→ **Try it**
Lines to restate from the data below: from the one containing "Image resolution: width=633" to the one containing "Toggle Y axis", both included. Give them again exactly, and only them.

→ **Record excerpts**
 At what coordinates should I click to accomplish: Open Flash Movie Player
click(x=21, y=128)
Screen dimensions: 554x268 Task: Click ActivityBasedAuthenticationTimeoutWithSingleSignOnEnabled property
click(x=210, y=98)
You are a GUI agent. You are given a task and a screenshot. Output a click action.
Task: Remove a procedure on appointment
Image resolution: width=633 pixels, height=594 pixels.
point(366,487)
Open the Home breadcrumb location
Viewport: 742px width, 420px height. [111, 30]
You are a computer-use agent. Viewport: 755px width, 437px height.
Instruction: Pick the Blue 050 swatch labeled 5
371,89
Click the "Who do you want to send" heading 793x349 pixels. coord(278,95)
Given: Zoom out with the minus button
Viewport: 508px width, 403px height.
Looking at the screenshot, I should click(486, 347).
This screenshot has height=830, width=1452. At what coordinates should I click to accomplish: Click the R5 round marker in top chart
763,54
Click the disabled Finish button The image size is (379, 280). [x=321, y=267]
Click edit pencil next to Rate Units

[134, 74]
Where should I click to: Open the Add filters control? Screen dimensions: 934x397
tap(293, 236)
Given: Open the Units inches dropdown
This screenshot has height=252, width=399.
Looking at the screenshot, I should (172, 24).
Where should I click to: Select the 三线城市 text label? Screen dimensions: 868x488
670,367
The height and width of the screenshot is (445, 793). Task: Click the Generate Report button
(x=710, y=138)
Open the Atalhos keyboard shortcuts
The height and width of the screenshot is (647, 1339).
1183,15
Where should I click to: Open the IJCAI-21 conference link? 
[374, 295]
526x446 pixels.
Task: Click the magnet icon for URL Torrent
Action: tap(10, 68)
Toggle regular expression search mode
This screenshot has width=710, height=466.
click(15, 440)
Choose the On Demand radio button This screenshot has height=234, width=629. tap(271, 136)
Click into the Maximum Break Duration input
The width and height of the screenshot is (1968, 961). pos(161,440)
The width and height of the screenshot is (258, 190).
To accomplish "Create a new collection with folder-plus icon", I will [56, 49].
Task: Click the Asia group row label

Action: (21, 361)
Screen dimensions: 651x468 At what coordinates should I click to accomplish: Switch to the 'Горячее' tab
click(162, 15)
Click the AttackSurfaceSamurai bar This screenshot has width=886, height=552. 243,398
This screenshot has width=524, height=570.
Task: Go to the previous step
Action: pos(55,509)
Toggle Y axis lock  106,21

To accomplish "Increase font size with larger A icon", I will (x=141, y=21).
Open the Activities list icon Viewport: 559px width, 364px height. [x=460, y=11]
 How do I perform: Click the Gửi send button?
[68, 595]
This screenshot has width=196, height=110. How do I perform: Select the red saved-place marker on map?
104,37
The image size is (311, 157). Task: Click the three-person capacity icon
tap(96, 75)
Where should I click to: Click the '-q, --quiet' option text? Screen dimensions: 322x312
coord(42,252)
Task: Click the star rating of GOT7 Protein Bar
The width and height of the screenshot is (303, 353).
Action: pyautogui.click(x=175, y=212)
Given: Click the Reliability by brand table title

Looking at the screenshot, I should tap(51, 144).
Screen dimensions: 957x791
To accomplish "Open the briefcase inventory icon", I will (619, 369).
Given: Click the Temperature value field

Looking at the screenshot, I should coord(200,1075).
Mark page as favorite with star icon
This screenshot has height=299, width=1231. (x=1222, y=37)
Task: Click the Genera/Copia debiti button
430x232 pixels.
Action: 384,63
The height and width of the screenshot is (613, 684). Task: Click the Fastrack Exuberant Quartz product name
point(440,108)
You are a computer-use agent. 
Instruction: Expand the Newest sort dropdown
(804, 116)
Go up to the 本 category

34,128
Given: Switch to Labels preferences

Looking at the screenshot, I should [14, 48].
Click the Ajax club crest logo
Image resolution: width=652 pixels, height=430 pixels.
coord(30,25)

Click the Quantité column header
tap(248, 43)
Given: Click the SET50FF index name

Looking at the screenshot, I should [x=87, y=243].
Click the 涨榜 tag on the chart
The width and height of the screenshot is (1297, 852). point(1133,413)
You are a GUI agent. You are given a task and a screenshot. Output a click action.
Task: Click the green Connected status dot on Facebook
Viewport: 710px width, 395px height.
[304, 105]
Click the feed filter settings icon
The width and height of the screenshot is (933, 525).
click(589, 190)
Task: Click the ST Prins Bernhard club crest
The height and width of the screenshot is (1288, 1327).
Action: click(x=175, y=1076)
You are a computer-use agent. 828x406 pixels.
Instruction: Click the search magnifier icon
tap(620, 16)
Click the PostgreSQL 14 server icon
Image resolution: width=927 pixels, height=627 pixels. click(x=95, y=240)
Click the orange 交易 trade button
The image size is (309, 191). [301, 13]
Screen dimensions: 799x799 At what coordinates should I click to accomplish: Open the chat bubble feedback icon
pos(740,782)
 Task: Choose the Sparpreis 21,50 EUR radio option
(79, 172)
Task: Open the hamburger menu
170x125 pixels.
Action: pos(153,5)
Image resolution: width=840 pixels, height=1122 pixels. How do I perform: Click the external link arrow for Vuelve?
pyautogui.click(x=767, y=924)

→ **Answer for the task**
Image resolution: width=633 pixels, height=594 pixels.
point(366,487)
Open the Home breadcrumb location
Viewport: 742px width, 420px height. [111, 30]
You are a computer-use agent. Viewport: 755px width, 437px height.
Instruction: Pick the Blue 050 swatch labeled 5
371,89
Click the "Who do you want to send" heading 793x349 pixels. coord(278,95)
Given: Zoom out with the minus button
Viewport: 508px width, 403px height.
Looking at the screenshot, I should click(486, 347).
This screenshot has height=830, width=1452. At what coordinates should I click to accomplish: Click the R5 round marker in top chart
763,54
Click the disabled Finish button The image size is (379, 280). [x=321, y=267]
Click edit pencil next to Rate Units

[134, 74]
Where should I click to: Open the Add filters control? Screen dimensions: 934x397
tap(293, 236)
Given: Open the Units inches dropdown
This screenshot has height=252, width=399.
Looking at the screenshot, I should (172, 24).
Where should I click to: Select the 三线城市 text label? Screen dimensions: 868x488
670,367
The height and width of the screenshot is (445, 793). Task: Click the Generate Report button
(x=710, y=138)
Open the Atalhos keyboard shortcuts
The height and width of the screenshot is (647, 1339).
1183,15
Where should I click to: Open the IJCAI-21 conference link? 
[374, 295]
526x446 pixels.
Task: Click the magnet icon for URL Torrent
Action: tap(10, 68)
Toggle regular expression search mode
This screenshot has width=710, height=466.
click(15, 440)
Choose the On Demand radio button This screenshot has height=234, width=629. tap(271, 136)
Click into the Maximum Break Duration input
The width and height of the screenshot is (1968, 961). pos(161,440)
The width and height of the screenshot is (258, 190).
To accomplish "Create a new collection with folder-plus icon", I will [56, 49].
Task: Click the Asia group row label

Action: (21, 361)
Screen dimensions: 651x468 At what coordinates should I click to accomplish: Switch to the 'Горячее' tab
click(162, 15)
Click the AttackSurfaceSamurai bar This screenshot has width=886, height=552. 243,398
This screenshot has width=524, height=570.
Task: Go to the previous step
Action: pos(55,509)
Toggle Y axis lock  106,21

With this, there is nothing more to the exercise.